● CHECK YOUR UNDERSTANDING
#1 In the query optimization passage, what is the core data structure of the Cascades framework?
#2 Write the next part of the query optimization passage, starting after its last sentence.

PASSAGE SHOWN below:

Selinger's DP works top-down over left-deep plans. The Cascades framework (Graefe 1995) generalises this to bushy plans and unifies rule-based and cost-based optimisation under one enumeration mechanism. The core data structure is the memo — a DAG where each node is a logical equivalence class and stores a set of physical implementations. Transformation rules convert one logical expression to another (associativity, commutativity); implementation rules attach a physical operator (hash join, sort-merge) to a logical one. Each new expression is added to the memo; duplicates detected by expression-signature hashing.

Cost-based search is a top-down traversal of the memo with branch-and-bound pruning. For each logical class the optimiser computes a lower bound on the cost of any plan rooted there; subtrees exceeding the current best cost are pruned. This is why Cascades handles larger join graphs than pure Selinger DP. SQL Server, CockroachDB, Apache Calcite's VolcanoPlanner, and Postgres's PathKey system are all Cascades-derived.

Bernoulli sampling for runtime correction

When the optimiser suspects a bad estimate (filter references many columns, or the column has no MCV), some engines run a Bernoulli sample at plan time — read each page with probability p, evaluate the filter, estimate selectivity directly. Standard error scales as O(1/sqrt(p · N)); for p = 0.01 on a 100 M-row table, 0.1% — tighter than the 30,000-row ANALYZE sample. Cost is 10–50 ms for a 1% sample on a gigabyte table. Oracle and DB2 enable it adaptively; PostgreSQL exposes TABLESAMPLE BERNOULLI for application-level use on problematic queries.

End of PASSAGE SHOWN.
DATA SUPPLIED below:

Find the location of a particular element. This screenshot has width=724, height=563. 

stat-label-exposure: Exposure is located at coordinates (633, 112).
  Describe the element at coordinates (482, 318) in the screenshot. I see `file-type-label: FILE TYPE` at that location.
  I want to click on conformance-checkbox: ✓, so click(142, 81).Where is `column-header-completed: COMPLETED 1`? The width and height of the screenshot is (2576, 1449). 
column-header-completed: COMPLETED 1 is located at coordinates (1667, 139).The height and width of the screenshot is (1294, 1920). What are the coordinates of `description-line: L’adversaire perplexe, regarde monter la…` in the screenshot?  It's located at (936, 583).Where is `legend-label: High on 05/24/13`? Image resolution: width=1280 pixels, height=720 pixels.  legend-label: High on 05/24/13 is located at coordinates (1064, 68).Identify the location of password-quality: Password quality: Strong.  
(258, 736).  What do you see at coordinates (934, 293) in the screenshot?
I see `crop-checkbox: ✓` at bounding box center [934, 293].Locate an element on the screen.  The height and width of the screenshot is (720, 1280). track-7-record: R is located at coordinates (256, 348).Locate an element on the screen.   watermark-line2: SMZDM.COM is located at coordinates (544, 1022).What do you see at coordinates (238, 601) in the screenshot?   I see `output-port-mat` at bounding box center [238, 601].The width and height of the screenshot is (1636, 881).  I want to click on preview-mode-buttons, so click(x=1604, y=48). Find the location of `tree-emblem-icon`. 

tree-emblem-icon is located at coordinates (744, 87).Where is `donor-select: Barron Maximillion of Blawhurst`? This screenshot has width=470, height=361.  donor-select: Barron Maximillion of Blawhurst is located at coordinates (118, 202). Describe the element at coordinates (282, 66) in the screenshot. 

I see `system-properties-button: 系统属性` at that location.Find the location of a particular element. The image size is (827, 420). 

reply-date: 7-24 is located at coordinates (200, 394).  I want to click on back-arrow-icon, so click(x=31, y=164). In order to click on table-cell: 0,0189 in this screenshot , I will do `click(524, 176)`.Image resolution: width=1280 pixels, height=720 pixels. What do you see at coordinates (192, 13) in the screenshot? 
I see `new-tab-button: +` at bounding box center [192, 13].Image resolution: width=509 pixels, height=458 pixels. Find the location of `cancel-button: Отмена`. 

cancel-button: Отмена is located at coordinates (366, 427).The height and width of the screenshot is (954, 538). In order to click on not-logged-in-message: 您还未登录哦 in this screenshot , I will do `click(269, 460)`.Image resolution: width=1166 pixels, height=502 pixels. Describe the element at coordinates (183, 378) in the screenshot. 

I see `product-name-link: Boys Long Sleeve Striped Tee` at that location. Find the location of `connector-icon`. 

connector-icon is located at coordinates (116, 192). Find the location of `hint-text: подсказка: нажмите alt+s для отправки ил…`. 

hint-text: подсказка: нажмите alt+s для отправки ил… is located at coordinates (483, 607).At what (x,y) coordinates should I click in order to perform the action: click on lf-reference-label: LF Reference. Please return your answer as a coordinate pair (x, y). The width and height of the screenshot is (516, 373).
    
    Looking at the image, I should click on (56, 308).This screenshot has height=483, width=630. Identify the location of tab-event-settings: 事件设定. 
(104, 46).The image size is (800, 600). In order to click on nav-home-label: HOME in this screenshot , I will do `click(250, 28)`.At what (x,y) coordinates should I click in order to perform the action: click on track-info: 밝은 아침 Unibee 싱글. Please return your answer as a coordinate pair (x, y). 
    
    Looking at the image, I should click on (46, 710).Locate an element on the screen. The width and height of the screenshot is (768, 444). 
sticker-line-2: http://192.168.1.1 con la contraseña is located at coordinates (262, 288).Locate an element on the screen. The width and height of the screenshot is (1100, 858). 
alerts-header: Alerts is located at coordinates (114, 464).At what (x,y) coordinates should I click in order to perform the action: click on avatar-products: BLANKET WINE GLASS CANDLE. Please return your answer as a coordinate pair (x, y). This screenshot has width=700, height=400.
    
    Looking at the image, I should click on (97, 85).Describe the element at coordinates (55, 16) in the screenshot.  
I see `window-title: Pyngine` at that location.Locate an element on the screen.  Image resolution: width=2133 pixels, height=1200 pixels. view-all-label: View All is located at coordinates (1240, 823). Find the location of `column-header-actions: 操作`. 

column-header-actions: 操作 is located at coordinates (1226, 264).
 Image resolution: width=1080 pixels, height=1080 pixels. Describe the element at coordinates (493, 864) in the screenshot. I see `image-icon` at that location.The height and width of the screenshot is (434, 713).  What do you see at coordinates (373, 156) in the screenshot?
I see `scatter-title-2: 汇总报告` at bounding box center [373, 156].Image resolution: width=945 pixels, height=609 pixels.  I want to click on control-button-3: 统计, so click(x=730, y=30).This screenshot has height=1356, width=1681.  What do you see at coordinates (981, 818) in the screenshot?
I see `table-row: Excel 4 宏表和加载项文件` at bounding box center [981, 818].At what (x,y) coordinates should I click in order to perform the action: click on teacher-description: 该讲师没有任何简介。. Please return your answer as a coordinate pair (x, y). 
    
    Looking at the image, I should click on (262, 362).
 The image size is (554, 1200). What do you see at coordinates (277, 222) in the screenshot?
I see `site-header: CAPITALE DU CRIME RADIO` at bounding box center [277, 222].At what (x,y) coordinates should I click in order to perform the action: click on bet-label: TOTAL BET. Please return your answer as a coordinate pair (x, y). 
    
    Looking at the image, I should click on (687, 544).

End of DATA SUPPLIED.

● LIST OF ANSWERS
#1 The memo, a DAG where each node is a logical equivalence class that stores a set of physical implementations.

#2
Where this leads next

Cost-based optimisation has the most surface area and the weakest formal guarantees in the database. Cardinality estimation is the component most likely to be the reason your query is slow — every production database ships an optimiser that gets 90% of queries right and flails on the 10% where statistics fail it.

The next chapter — why the optimizer is the hardest part of a DB — is the philosophical coda. Every piece of the optimiser is well-understood in isolation; the integrated system is still where every engine regresses on every release, because the optimiser is where the storage engine, execution engine, query language, statistics, and workload meet in a single decision procedure. After that, adaptive query processing picks up where "when estimates go wrong" left off — the direction of travel is optimisers that make worse initial estimates but recover better, because perfect estimates are unreachable and reactive planning is cheaper than being wrong.

References

  1. Selinger, Astrahan, Chamberlin, Lorie, Price, Access Path Selection in a Relational Database Management System, SIGMOD 1979 — the System R paper. Introduces cost-based optimisation and the dynamic-programming join enumeration used almost verbatim in PostgreSQL today. Sections 4–5 are the cost model; section 6 is the DP algorithm.
  2. Leis, Gubichev, Mirchev, Boncz, Kemper, Neumann, How Good Are Query Optimizers, Really?, VLDB 2015 — the benchmark paper that measures cardinality-estimation quality in every major DB. Shows that estimation errors dominate optimiser quality and that join-depth amplification makes them worse. The reference paper on why cardinality estimation matters.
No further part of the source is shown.